= Given exercise =
Turn the data into a Markdown table with the columns Row and Line, starting at the beginning of the data and ending at the line that contains "click(x=41, y=34)". Number each row, and leave out any blank lines.

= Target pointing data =
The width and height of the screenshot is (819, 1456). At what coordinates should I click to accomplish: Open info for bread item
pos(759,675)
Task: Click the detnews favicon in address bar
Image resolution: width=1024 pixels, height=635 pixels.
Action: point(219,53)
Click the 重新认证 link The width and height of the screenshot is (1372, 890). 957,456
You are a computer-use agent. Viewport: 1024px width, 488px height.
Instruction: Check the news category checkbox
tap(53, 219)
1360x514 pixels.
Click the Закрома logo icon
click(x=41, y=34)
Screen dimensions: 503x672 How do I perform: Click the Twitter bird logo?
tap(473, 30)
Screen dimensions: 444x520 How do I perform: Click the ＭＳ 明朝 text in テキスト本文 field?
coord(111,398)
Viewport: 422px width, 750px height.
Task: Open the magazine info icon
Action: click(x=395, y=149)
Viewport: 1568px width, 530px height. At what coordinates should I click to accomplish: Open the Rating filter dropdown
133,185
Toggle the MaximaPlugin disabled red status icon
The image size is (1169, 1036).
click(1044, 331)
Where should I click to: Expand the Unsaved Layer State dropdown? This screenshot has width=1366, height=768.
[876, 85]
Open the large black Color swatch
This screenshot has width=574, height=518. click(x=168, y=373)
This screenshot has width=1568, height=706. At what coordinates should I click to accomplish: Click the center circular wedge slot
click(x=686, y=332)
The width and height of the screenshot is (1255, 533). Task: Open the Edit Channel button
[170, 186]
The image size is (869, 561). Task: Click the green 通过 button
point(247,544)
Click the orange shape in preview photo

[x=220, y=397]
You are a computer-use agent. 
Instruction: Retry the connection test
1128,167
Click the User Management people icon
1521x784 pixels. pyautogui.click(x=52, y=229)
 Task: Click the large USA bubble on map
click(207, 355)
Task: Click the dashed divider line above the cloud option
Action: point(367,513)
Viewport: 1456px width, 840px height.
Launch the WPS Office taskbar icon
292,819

= Task answer =
| Row | Line |
|---|---|
| 1 | The width and height of the screenshot is (819, 1456). At what coordinates should I click to accomplish: Open info for bread item |
| 2 | pos(759,675) |
| 3 | Task: Click the detnews favicon in address bar |
| 4 | Image resolution: width=1024 pixels, height=635 pixels. |
| 5 | Action: point(219,53) |
| 6 | Click the 重新认证 link The width and height of the screenshot is (1372, 890). 957,456 |
| 7 | You are a computer-use agent. Viewport: 1024px width, 488px height. |
| 8 | Instruction: Check the news category checkbox |
| 9 | tap(53, 219) |
| 10 | 1360x514 pixels. |
| 11 | Click the Закрома logo icon |
| 12 | click(x=41, y=34) |